▸ **REQUIRED ACTION**: Each entry must be copied exactly, without omission.

[RECORDED INFORMATION — start]

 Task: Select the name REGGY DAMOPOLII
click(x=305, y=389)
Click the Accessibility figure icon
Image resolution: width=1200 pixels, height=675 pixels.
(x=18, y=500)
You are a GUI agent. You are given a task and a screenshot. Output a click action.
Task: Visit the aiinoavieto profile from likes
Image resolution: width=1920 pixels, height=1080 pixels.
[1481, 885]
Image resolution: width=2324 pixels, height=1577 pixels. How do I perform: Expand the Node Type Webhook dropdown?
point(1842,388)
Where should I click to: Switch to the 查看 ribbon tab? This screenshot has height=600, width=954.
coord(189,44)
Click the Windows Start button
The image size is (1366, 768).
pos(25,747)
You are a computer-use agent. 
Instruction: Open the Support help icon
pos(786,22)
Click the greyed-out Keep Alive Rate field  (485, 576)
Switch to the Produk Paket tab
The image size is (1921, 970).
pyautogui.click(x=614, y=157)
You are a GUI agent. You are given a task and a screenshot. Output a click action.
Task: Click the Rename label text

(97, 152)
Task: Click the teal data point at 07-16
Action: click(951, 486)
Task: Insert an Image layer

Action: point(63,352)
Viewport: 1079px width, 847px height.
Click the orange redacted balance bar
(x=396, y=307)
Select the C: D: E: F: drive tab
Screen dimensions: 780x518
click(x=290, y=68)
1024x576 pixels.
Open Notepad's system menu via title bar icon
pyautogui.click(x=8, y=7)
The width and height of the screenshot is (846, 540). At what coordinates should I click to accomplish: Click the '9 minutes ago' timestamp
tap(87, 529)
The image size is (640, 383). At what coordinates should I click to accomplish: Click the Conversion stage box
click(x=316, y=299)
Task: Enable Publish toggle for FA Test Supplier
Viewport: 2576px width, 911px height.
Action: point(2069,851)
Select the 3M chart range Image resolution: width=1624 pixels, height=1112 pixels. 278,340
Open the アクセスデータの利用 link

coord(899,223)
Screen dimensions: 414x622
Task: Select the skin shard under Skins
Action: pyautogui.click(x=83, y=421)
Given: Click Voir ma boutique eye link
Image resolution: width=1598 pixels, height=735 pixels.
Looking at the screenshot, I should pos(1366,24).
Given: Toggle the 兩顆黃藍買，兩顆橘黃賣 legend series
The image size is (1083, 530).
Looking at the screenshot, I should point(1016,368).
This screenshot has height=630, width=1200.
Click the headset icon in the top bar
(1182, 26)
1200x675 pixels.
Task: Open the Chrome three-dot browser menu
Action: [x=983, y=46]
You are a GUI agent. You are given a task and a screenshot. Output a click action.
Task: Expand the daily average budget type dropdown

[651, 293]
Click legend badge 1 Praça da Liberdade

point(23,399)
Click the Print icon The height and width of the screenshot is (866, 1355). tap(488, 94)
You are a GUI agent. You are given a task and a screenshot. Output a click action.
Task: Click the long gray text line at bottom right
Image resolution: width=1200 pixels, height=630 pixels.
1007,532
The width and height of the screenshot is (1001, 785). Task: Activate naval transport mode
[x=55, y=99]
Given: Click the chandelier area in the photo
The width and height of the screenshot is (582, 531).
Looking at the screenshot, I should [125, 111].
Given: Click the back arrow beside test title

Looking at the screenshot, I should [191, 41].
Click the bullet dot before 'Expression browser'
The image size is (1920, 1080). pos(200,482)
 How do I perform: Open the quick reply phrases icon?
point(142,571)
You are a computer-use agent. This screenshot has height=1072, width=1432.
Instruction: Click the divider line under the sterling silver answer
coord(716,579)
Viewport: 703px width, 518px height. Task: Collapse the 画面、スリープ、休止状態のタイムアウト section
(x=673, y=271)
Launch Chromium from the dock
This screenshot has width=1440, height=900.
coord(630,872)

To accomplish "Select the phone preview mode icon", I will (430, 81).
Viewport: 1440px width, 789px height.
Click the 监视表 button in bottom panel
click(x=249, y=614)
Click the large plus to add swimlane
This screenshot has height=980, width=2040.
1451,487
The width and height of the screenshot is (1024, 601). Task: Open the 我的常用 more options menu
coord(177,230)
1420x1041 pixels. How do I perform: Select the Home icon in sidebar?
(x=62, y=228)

[RECORDED INFORMATION — finish]

▸ **TASK OUTPUT**:
 Task: Select the name REGGY DAMOPOLII
click(x=305, y=389)
Click the Accessibility figure icon
Image resolution: width=1200 pixels, height=675 pixels.
(x=18, y=500)
You are a GUI agent. You are given a task and a screenshot. Output a click action.
Task: Visit the aiinoavieto profile from likes
Image resolution: width=1920 pixels, height=1080 pixels.
[1481, 885]
Image resolution: width=2324 pixels, height=1577 pixels. How do I perform: Expand the Node Type Webhook dropdown?
point(1842,388)
Where should I click to: Switch to the 查看 ribbon tab? This screenshot has height=600, width=954.
coord(189,44)
Click the Windows Start button
The image size is (1366, 768).
pos(25,747)
You are a computer-use agent. 
Instruction: Open the Support help icon
pos(786,22)
Click the greyed-out Keep Alive Rate field  (485, 576)
Switch to the Produk Paket tab
The image size is (1921, 970).
pyautogui.click(x=614, y=157)
You are a GUI agent. You are given a task and a screenshot. Output a click action.
Task: Click the Rename label text

(97, 152)
Task: Click the teal data point at 07-16
Action: click(951, 486)
Task: Insert an Image layer

Action: point(63,352)
Viewport: 1079px width, 847px height.
Click the orange redacted balance bar
(x=396, y=307)
Select the C: D: E: F: drive tab
Screen dimensions: 780x518
click(x=290, y=68)
1024x576 pixels.
Open Notepad's system menu via title bar icon
pyautogui.click(x=8, y=7)
The width and height of the screenshot is (846, 540). At what coordinates should I click to accomplish: Click the '9 minutes ago' timestamp
tap(87, 529)
The image size is (640, 383). At what coordinates should I click to accomplish: Click the Conversion stage box
click(x=316, y=299)
Task: Enable Publish toggle for FA Test Supplier
Viewport: 2576px width, 911px height.
Action: point(2069,851)
Select the 3M chart range Image resolution: width=1624 pixels, height=1112 pixels. 278,340
Open the アクセスデータの利用 link

coord(899,223)
Screen dimensions: 414x622
Task: Select the skin shard under Skins
Action: pyautogui.click(x=83, y=421)
Given: Click Voir ma boutique eye link
Image resolution: width=1598 pixels, height=735 pixels.
Looking at the screenshot, I should pos(1366,24).
Given: Toggle the 兩顆黃藍買，兩顆橘黃賣 legend series
The image size is (1083, 530).
Looking at the screenshot, I should point(1016,368).
This screenshot has height=630, width=1200.
Click the headset icon in the top bar
(1182, 26)
1200x675 pixels.
Task: Open the Chrome three-dot browser menu
Action: [x=983, y=46]
You are a GUI agent. You are given a task and a screenshot. Output a click action.
Task: Expand the daily average budget type dropdown

[651, 293]
Click legend badge 1 Praça da Liberdade

point(23,399)
Click the Print icon The height and width of the screenshot is (866, 1355). tap(488, 94)
You are a GUI agent. You are given a task and a screenshot. Output a click action.
Task: Click the long gray text line at bottom right
Image resolution: width=1200 pixels, height=630 pixels.
1007,532
The width and height of the screenshot is (1001, 785). Task: Activate naval transport mode
[x=55, y=99]
Given: Click the chandelier area in the photo
The width and height of the screenshot is (582, 531).
Looking at the screenshot, I should [125, 111].
Given: Click the back arrow beside test title

Looking at the screenshot, I should [191, 41].
Click the bullet dot before 'Expression browser'
The image size is (1920, 1080). pos(200,482)
 How do I perform: Open the quick reply phrases icon?
point(142,571)
You are a computer-use agent. This screenshot has height=1072, width=1432.
Instruction: Click the divider line under the sterling silver answer
coord(716,579)
Viewport: 703px width, 518px height. Task: Collapse the 画面、スリープ、休止状態のタイムアウト section
(x=673, y=271)
Launch Chromium from the dock
This screenshot has width=1440, height=900.
coord(630,872)

To accomplish "Select the phone preview mode icon", I will (430, 81).
Viewport: 1440px width, 789px height.
Click the 监视表 button in bottom panel
click(x=249, y=614)
Click the large plus to add swimlane
This screenshot has height=980, width=2040.
1451,487
The width and height of the screenshot is (1024, 601). Task: Open the 我的常用 more options menu
coord(177,230)
1420x1041 pixels. How do I perform: Select the Home icon in sidebar?
(x=62, y=228)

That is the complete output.